Use the following command to run TeraGen:
hadoop jar /usr/lib/gphd/hadoop-mapreduce/hadoop-mapreduce-examples.jar teragen 10000000000 /teraInput
Argument 1: Number of 100 bytes rows ( 10,000,000,000 ), which is 1TB in this example.
Argument 2: Generated data will be dropped in the HDFS path you enter.
TeraGen will run map tasks to generate the data and will not run any reduce tasks. The default number of map task is defined by the "mapreduce.job.maps=2" param. It's the only purpose here is to generate the 1TB of random data in the following format " 10 bytes key | 2 bytes break | 32 bytes acsii/hex | 4 bytes break | 48 bytes filler | 4 bytes break | \r\n".

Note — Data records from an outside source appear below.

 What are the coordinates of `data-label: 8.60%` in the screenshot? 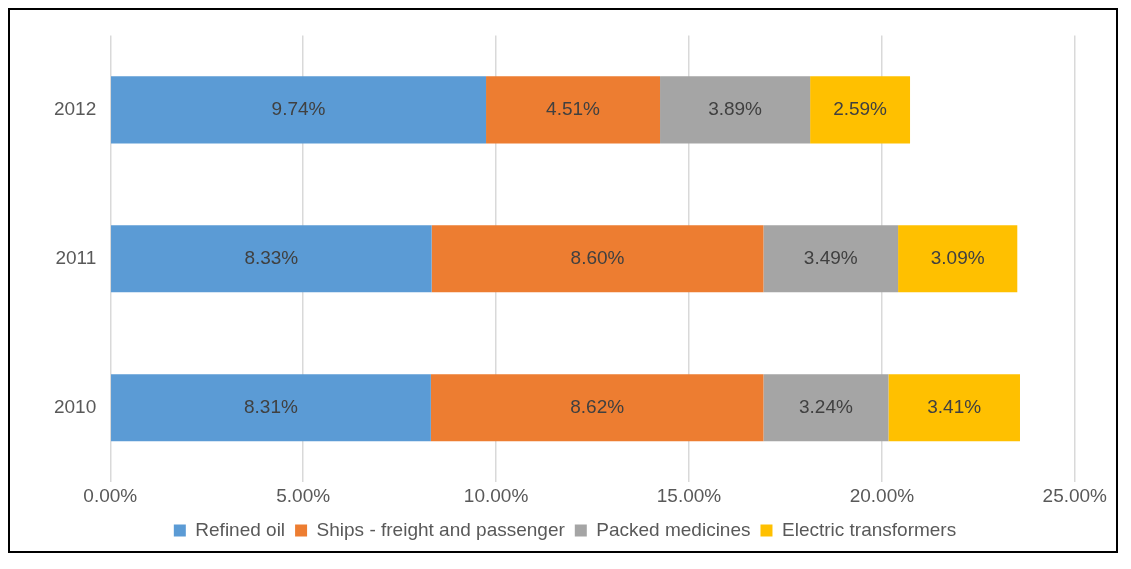 It's located at (598, 258).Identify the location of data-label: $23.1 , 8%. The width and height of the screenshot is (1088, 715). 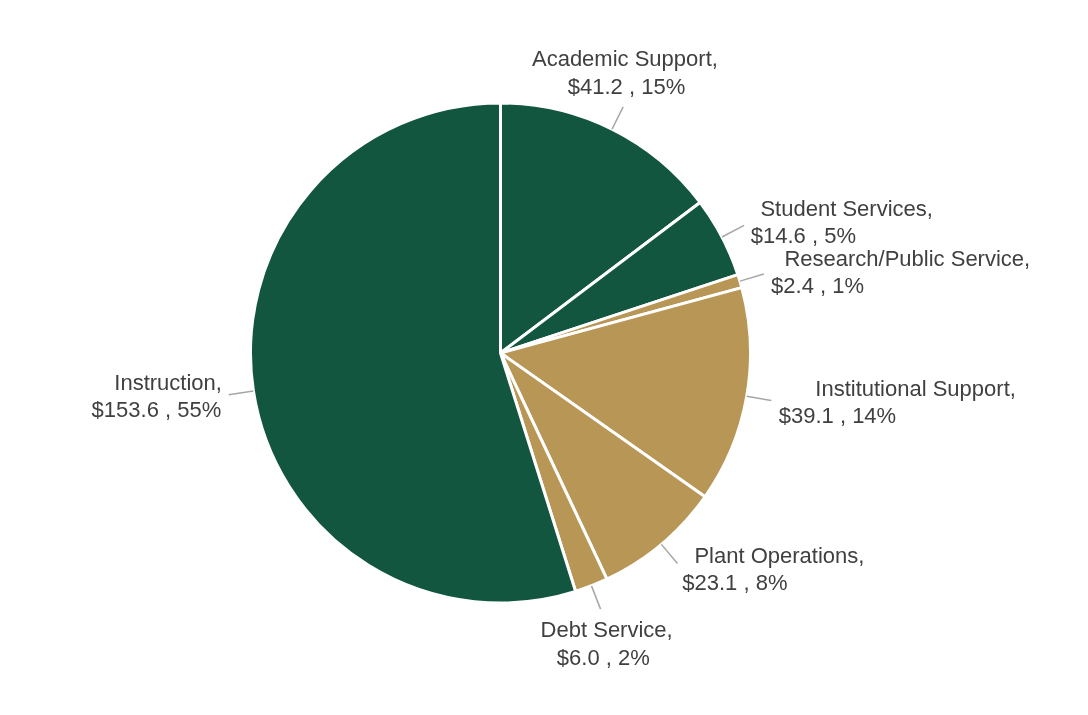
(735, 583). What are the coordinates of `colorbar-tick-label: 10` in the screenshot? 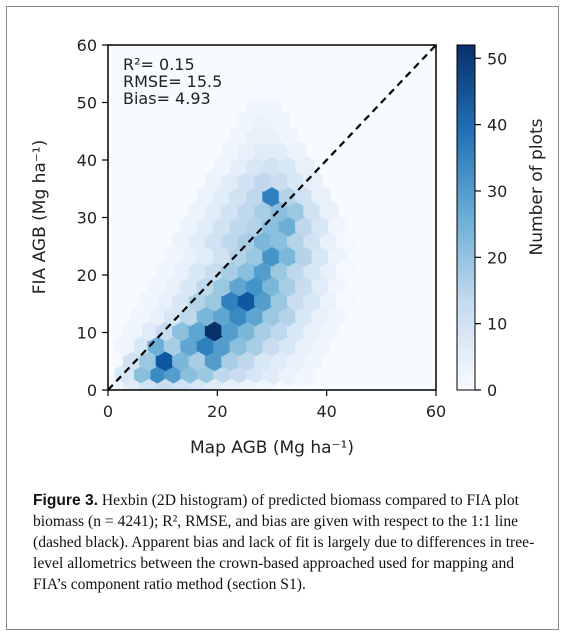 It's located at (497, 324).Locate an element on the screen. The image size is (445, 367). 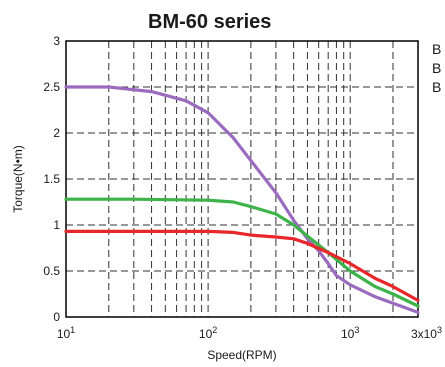
x-tick-labels: 10¹ 10² 10³ 3x10³ is located at coordinates (250, 333).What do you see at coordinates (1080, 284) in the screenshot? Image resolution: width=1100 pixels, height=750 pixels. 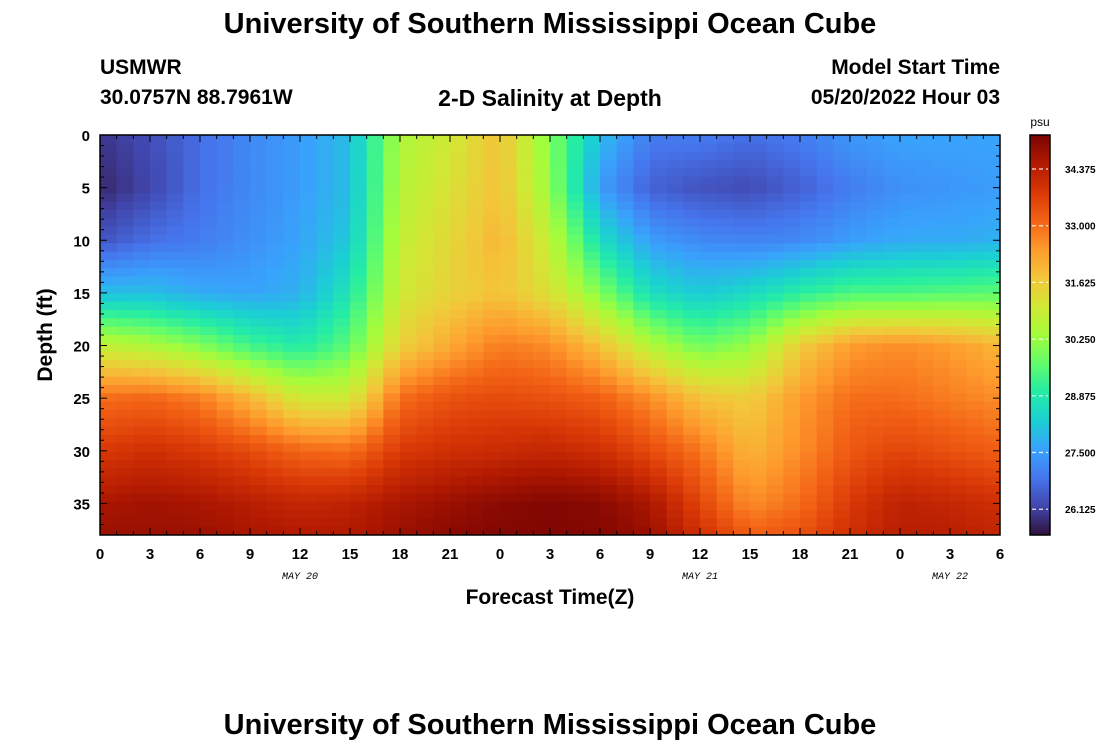 I see `colorbar-tick-label: 31.625` at bounding box center [1080, 284].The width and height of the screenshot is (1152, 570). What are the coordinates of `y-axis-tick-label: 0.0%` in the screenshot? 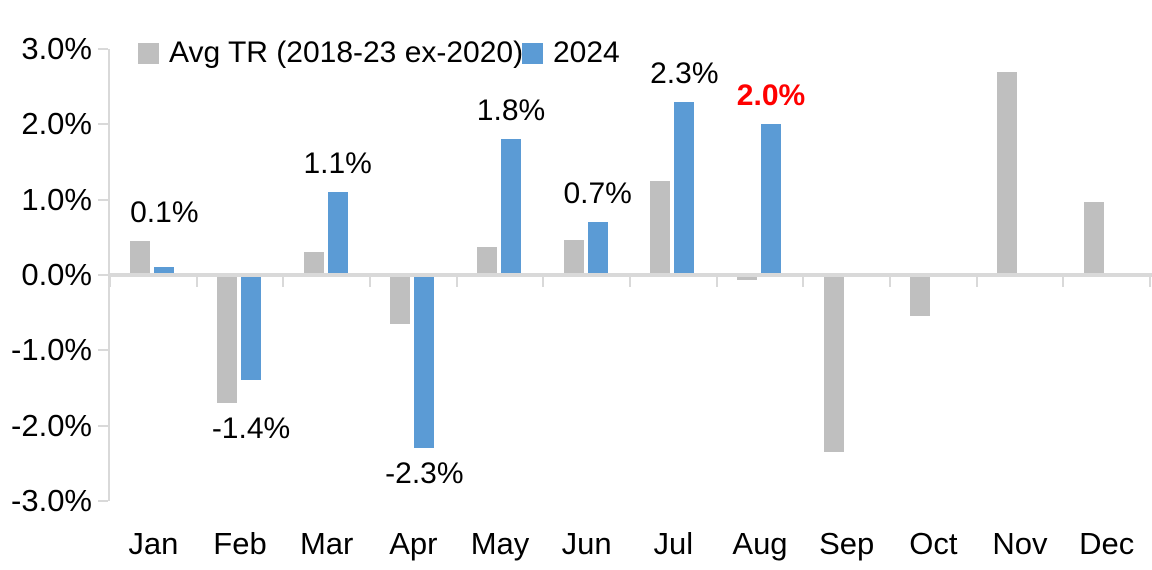 It's located at (56, 274).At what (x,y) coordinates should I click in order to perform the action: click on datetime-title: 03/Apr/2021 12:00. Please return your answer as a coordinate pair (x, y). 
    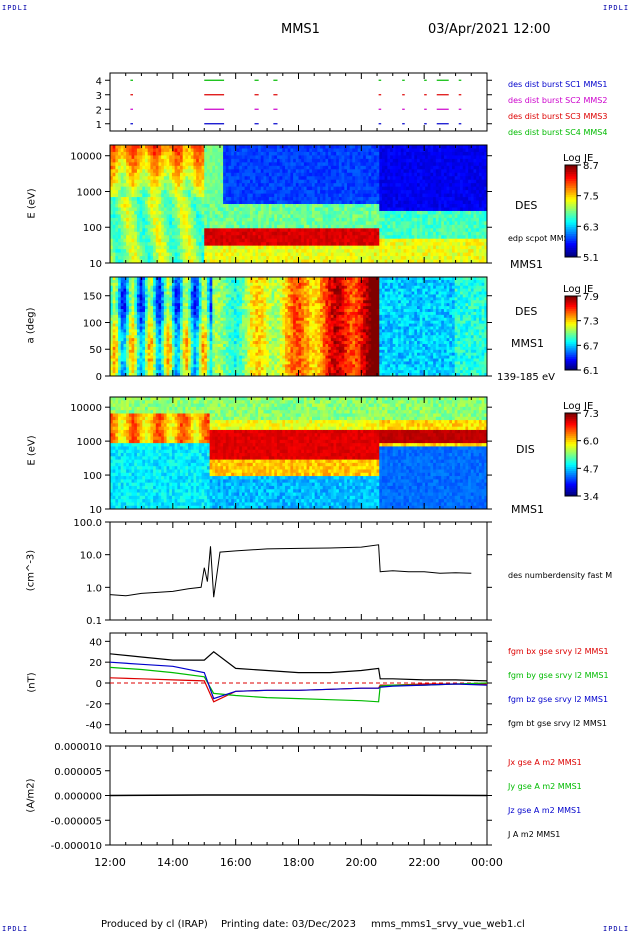
    Looking at the image, I should click on (490, 30).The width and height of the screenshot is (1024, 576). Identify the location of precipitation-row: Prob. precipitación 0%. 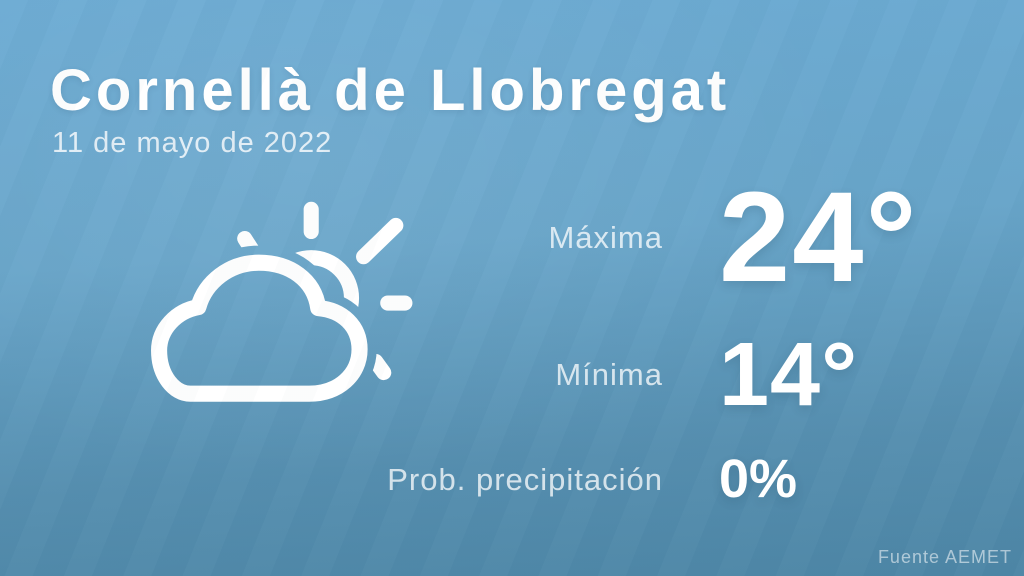
(564, 480).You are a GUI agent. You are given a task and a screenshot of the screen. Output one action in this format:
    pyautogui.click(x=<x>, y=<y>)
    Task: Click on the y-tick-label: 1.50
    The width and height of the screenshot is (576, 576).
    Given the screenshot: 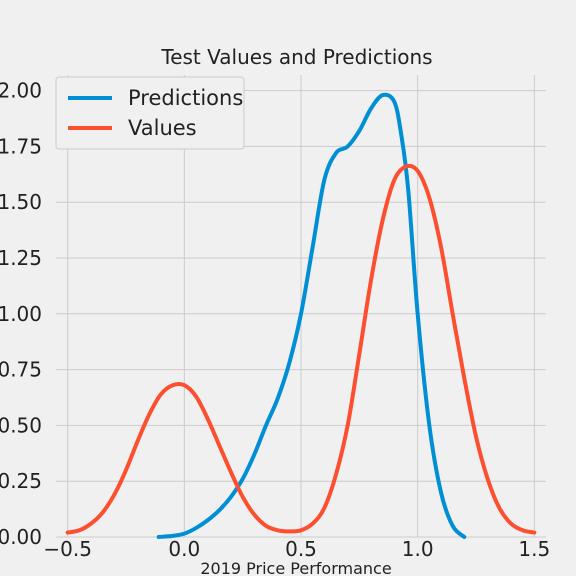 What is the action you would take?
    pyautogui.click(x=21, y=202)
    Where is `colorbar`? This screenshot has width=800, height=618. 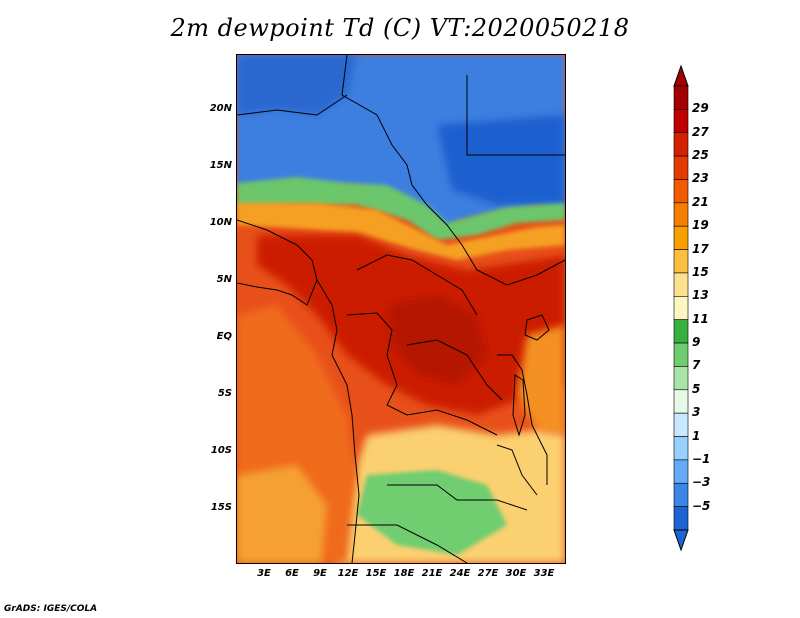
colorbar is located at coordinates (681, 308).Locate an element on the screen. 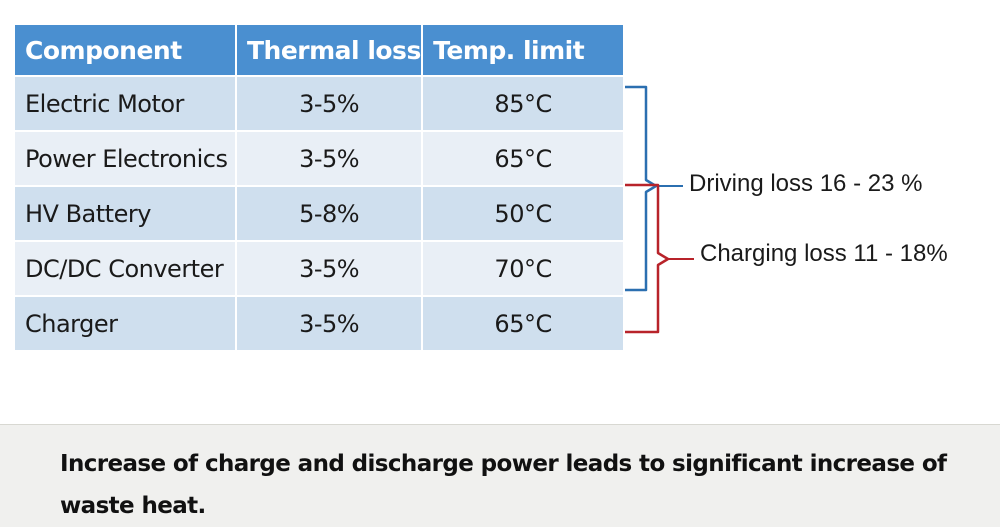  loss-brackets is located at coordinates (660, 210).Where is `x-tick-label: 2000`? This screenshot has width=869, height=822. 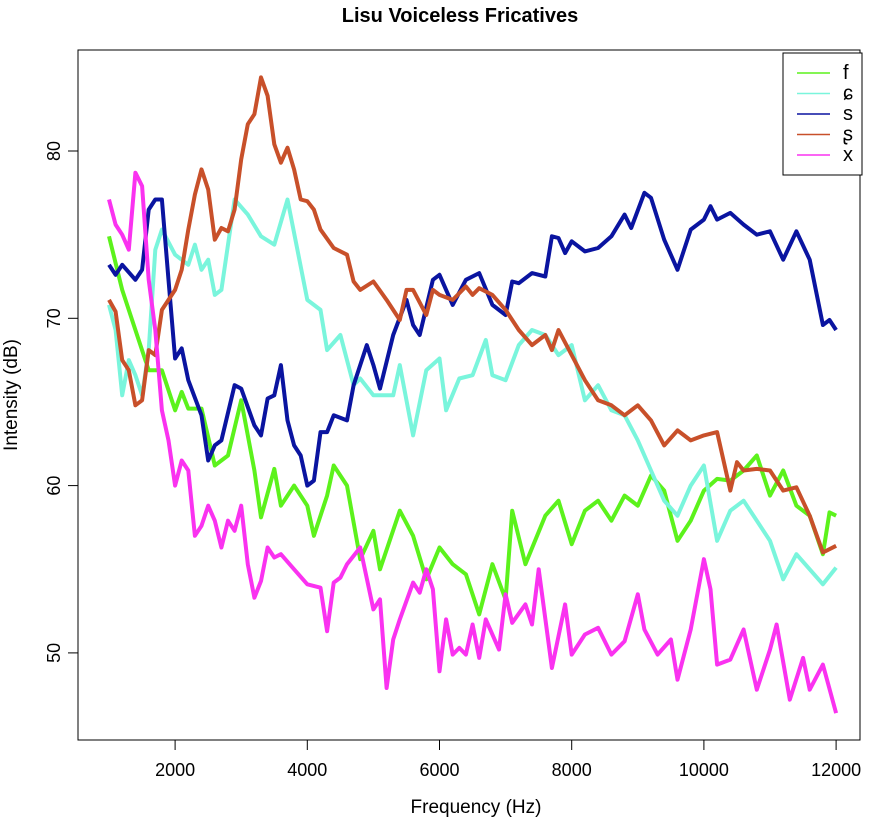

Use the following command to run TeraSort:
hadoop jar /usr/lib/gphd/hadoop-mapreduce/hadoop-mapreduce-examples.jar terasort /teraInput /teraOutput
13/09/23 21:30:21 INFO mapreduce.Job: Running job: job_1379996975669_0001
13/09/23 22:25:54 INFO terasort.TeraSort: done
This will create a series of map tasks that sort the ASCII key data. There will be one Map task for each HDFS block of data. By default there will be one Reduce task which is defined by "mapreduce.job.reduces=1".
In the example below we force 8 Reducers using switch "-D mapred.reduce.tasks=8". This should be tuned based on the number of nodes in the cluster so you maximize the full capacity of the cluster.
The data will be partitioned based on the number reduce tasks with a 1:1 ratio. One partition for every reduce task.
NOTE: Yahoo will run a TeraSort benchmark after changing the replication factor to 1 on the parent directory.
Use the following command to run TeraValidate:
hadoop jar /usr/lib/gphd/hadoop-mapreduce/hadoop-mapreduce-examples.jar teravalidate -D mapred.reduce.tasks=8 /teraOutput /teraValidate
The command above reads the output data and ensures that each key is less than the next key in the entire dataset.